During my travels in Vietnam, I came across a lot of very surprising and unexpected sites that have gone unjustly unnoticed by many other overseas visitors. None was more pleasantly surprising than my trip to the resort of Ba Na Hills, a gem nestled in the Annamese Mountains that is fast becoming one of the most exciting unconventional destinations in the country.
The resort is situated around 40 kilometres west of the sprawling coastal city of Danang, where I had spent some time taking in the distinctly local culture before venturing out towards what might be mistaken for a different continent! The beautiful French-inspired architecture is what immediately struck me as I approached what appeared to be a traditional European village that had been transported to the heart of Vietnam.
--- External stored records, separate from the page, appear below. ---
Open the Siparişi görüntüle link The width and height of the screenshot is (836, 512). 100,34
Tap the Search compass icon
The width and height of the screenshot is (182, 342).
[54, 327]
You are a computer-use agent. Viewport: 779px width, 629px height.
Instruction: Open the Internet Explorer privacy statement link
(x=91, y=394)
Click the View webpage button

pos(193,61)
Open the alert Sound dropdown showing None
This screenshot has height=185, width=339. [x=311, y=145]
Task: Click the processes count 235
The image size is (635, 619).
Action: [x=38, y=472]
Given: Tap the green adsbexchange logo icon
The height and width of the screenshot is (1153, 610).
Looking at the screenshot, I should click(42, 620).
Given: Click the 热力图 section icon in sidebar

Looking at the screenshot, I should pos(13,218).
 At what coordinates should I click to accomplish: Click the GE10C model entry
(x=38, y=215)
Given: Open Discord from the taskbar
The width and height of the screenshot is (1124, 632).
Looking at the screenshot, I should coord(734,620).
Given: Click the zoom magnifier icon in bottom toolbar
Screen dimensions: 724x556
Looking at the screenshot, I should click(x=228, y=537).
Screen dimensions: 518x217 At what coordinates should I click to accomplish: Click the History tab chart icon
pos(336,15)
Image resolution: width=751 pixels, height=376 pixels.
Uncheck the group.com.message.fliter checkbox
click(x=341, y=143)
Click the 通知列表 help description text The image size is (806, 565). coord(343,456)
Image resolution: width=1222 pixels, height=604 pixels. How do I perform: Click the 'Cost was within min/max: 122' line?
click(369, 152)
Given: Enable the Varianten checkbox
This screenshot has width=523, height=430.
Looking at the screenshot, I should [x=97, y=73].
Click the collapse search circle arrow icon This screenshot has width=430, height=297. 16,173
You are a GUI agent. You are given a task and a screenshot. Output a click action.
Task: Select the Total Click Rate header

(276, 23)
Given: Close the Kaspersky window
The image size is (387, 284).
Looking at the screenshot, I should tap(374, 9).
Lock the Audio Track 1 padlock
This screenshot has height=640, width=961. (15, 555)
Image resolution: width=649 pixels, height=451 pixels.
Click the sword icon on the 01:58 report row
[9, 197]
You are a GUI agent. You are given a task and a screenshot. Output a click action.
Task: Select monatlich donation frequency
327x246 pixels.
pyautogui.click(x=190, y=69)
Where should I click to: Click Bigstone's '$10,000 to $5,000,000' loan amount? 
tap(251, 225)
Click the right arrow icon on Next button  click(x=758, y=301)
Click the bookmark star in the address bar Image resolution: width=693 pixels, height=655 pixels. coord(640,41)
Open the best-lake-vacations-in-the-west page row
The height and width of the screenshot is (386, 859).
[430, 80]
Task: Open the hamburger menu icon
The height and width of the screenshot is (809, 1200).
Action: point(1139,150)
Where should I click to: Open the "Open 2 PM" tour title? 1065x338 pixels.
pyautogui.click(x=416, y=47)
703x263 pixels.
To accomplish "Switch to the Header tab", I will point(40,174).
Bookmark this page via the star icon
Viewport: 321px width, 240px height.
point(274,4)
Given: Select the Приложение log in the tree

Established in 1919 by the French colonial authorities who governed Vietnam at that time, Ba Na Hills was intended to provide a little taste of France in the heart of the region that was then known as French Indochina. Today the resort features a host of attractions and restaurants which are geared towards visitors of all ages, in particular young families with children. The French-style buildings have been painstakingly restored and expanded upon to create an atmosphere unlike anywhere else in Southeast Asia.
What interested me the most about Ba Na Hills, however, was the cable car system used to navigate the mountain, which is among the most impressive in the world. I had never been on one before, and there was no better introduction to them than what is considered to be one of the best cable car rides in the world! The equipment used to construct and maintain the system was imported from Germany, Switzerland and Sweden to ensure the highest quality experience for passengers. The views provided are unmatched and the resort has consequently become a hotbed of eco-tourism.
The cable cars hold two Guinness World Records: one for being the world's longest single cable car system, running at 5,042.62 meters in length, and another for having the world's largest gap between cable car arrival and destination stations at 1,291.81 meters. Another thing that surprised me was the slight chill that can be felt at higher altitudes, which I had not experienced anywhere else in Vietnam. Perhaps you should pack a jacket just in case you feel too cold!
Something that certainly surprised me about Ba Na was the presence of several Buddhist temples and shrines dotted around the place. This is, of course, a departure from what would be considered typical French customs, but these places of prayer and worship provide a poignant contrast between Asian and European cultures existing side by side in harmony. The most prominent religious site, Ba Shrine, was built in 1931 and served as a harmonious place for locals to worship in the mountains. One of the most striking buildings is the Linh Phong Tower; a shimmering white structure that stands nine storeys tall and contains four bronze bells hung on the tower's four corners. These temples reminded me of similarly impressive shrines I had encountered in the Japanese city of Nara.
Perhaps the most emphatically French construction present is the Debay Wine Cellar, which was meticulously carved into the mountains in 1923. Wine remains a niche beverage for most Vietnamese, but I always appreciate a glass or two! Of course, you don't have to be a wine aficionado appreciate the craftsmanship that has been put into the cellar.
My friends and I opted to have dinner at Hoi An Restaurant, which serves up a plethora of local and international dishes. There's also a buffet option, with all you can eat for 180,000 VND, although it can get quite busy!
The abundant presence of colourful flowers immediately caught my attention as I leisurely strolled through Ba Na. Le Jardin D’Amour (the Garden of Love) is made up of nine individuals gardens, each one focusing on a particular theme. For example, the Legend Garden is inspired by Greece's towering Mount Olympus, while the Secret Garden is designed in a deliberately labyrinthine fashion.
The entrance fee to Ba Na Hills for adults is 650,000 VND and 550,000 VND for children. This price includes a return trip on the cable car, as well as various other amenities at Ba Na. Regular bus services to the resort are available in Danang multiple times per day.
Ba Na Hills is quite popular with domestic tourists but remains largely unknown to overseas visitors at the moment. Try and visit before it becomes too famous!